Hopkins then crafted an advertising campaign based around the amazing ways Schlitz brewed their beer (again, no different to how anyone else did it) - and it worked.
Claude Hopkins was later interviewed about his work at Schlitz beer, and what he had to say is good advice even nowadays for tech firms and software startups:
“The situation occurs in many, many lines. The maker is too close to his own product. He sees in his methods only the ordinary….That is a situation which occurs in most advertising problems. The article is not unique. It embodies no great advantages. There are few advertised products which can’t be imitated. Few who dominate a field have any exclusive advantage. They were simply the first to tell convincing facts.” - Claude Hopkins
Schlitz shot to number one in sales in America, and enjoyed massive success over the next 50 years.
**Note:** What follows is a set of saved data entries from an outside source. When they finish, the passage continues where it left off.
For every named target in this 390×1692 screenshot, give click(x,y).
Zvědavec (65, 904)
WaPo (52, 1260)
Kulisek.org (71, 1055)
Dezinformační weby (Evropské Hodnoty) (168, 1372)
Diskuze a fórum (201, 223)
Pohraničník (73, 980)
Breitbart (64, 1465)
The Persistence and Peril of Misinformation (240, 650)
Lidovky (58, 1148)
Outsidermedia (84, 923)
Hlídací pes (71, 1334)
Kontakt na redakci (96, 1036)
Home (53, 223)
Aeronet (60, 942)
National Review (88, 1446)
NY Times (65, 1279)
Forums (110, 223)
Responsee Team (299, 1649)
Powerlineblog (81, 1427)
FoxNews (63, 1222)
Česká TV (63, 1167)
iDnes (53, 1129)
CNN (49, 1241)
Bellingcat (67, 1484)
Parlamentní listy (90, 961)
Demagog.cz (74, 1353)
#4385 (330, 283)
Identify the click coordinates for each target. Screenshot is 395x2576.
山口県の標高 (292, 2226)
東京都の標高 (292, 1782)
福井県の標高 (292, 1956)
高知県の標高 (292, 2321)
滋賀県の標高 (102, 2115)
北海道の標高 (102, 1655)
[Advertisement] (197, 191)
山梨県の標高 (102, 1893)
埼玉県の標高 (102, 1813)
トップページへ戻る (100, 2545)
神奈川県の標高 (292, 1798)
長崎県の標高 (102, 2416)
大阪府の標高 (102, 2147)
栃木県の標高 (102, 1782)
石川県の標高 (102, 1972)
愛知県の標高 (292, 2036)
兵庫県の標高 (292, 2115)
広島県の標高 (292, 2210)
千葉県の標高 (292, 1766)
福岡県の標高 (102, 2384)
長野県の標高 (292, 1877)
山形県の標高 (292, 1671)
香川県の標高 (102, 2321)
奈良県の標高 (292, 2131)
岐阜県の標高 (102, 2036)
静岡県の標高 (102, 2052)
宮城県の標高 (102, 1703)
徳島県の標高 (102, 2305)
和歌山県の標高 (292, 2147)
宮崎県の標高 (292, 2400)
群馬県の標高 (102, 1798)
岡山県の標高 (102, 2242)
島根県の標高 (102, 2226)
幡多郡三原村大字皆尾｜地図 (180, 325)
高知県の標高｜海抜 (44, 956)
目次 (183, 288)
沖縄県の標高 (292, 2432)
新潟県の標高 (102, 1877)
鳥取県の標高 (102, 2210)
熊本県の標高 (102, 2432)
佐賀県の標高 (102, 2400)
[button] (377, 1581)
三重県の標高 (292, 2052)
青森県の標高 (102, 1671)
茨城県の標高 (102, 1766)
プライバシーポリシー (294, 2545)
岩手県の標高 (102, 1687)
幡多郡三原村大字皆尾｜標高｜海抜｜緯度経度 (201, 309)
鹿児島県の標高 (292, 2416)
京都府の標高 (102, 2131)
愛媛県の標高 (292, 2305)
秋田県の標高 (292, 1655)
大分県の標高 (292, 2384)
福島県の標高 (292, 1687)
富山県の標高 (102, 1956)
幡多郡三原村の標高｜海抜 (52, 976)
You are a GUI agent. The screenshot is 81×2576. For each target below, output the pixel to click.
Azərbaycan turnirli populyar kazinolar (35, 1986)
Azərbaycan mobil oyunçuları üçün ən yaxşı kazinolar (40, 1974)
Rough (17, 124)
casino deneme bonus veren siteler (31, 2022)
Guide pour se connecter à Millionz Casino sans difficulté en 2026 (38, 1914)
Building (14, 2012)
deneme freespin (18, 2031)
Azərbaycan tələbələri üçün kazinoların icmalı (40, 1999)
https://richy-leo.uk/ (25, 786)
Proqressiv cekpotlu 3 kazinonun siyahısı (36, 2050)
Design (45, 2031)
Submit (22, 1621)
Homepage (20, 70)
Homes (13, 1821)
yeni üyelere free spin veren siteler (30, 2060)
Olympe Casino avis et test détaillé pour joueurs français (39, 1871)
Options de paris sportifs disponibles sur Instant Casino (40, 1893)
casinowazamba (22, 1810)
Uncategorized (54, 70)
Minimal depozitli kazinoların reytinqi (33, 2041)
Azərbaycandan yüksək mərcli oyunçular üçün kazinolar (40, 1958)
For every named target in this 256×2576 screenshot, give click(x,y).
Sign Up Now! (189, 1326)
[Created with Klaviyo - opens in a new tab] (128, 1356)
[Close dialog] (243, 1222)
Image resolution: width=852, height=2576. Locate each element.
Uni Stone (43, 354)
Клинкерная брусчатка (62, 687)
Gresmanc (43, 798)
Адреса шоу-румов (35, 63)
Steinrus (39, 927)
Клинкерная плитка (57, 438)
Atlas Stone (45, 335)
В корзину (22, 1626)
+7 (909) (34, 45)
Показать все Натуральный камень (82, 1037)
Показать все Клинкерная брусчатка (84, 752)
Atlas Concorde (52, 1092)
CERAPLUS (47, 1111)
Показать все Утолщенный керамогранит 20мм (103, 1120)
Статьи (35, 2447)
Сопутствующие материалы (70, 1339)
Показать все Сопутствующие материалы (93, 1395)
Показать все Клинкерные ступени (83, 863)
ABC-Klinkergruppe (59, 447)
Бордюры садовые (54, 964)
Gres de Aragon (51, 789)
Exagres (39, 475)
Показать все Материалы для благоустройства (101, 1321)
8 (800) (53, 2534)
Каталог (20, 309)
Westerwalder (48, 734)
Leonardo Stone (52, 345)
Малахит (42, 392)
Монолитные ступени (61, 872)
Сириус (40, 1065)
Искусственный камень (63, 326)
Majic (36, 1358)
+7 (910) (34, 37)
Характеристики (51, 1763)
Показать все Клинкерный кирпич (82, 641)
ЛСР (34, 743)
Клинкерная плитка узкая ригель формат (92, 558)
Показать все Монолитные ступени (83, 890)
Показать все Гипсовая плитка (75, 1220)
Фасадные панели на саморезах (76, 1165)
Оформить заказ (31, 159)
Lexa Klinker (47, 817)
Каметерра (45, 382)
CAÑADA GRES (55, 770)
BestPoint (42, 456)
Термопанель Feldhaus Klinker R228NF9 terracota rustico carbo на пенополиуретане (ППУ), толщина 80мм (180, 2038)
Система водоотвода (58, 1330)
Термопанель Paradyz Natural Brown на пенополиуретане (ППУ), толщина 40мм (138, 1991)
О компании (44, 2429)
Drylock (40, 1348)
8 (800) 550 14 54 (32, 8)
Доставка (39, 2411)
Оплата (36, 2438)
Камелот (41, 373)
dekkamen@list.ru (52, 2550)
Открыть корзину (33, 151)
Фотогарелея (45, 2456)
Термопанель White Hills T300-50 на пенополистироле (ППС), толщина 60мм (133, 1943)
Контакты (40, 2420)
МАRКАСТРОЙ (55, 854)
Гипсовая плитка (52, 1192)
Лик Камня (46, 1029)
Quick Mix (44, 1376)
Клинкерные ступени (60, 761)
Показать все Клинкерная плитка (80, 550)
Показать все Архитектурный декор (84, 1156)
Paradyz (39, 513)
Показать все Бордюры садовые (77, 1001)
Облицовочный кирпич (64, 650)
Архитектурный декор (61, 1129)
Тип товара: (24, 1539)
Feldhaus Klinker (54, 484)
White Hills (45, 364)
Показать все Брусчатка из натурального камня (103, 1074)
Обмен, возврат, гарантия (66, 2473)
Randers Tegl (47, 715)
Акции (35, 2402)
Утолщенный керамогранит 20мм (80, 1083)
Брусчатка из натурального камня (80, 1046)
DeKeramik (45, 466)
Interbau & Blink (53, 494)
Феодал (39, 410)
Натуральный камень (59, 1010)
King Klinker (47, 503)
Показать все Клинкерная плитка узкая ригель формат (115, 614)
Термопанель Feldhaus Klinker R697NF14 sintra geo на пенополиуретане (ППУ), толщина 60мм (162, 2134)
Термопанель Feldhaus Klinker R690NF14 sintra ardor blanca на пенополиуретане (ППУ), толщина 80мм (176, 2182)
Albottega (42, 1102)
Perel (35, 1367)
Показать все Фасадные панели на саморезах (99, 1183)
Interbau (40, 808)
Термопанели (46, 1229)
Even though what Schlitz were doing wasn’t unusual in the brewing community, no one else was sharing it. Their normal, everyday routine was actually super interesting to the man on the street.
Hopkins was first to realise that, in advertising, it’s not necessarily what you tell - it’s how you tell it. He convinced millions of people to buy products and services using this principle, and it’s a source of comfort to everyone who thinks their business doesn’t have a story.
How do you use storytelling in your own copy? There are too many ways to count, but here are some:
Remember your passion. Don’t be like Schlitz and neglect to see the wood for the trees. Ask yourself what got you into your industry in the first place - what attracted your attention when you were just starting out? What details would amaze a layman?
Detail, detail, detail! Rushing from beginning to end is no good. Outline your process and take readers step by step on your journey. You can use this kind of in-depth story marketing in emails, social media or long-form content.
Connect emotionally. Good stories have conflict. It wasn’t easy to build your business - so why act like it? Readers love a story of triumph, so never hide your struggles.
Let people connect. Allow customers to get in touch with you through social media, by answering questions over email, or commenting. Make them feel a part of your journey!
It’s a long road - but it’s fun, too. When you tell your story in an ad, in paid content or a sales letter, readers will resent you if they feel you were just making things up to sell something. Building real connections takes time, and you have to be willing to share without expecting a reward. The ROI on storytelling won’t be immediately obvious - but it will be worth it!
Schlitz had no idea of the goldmine they were sitting on, but Claude Hopkins saw it. You could be sat on an amazing story right now - so, what’s yours?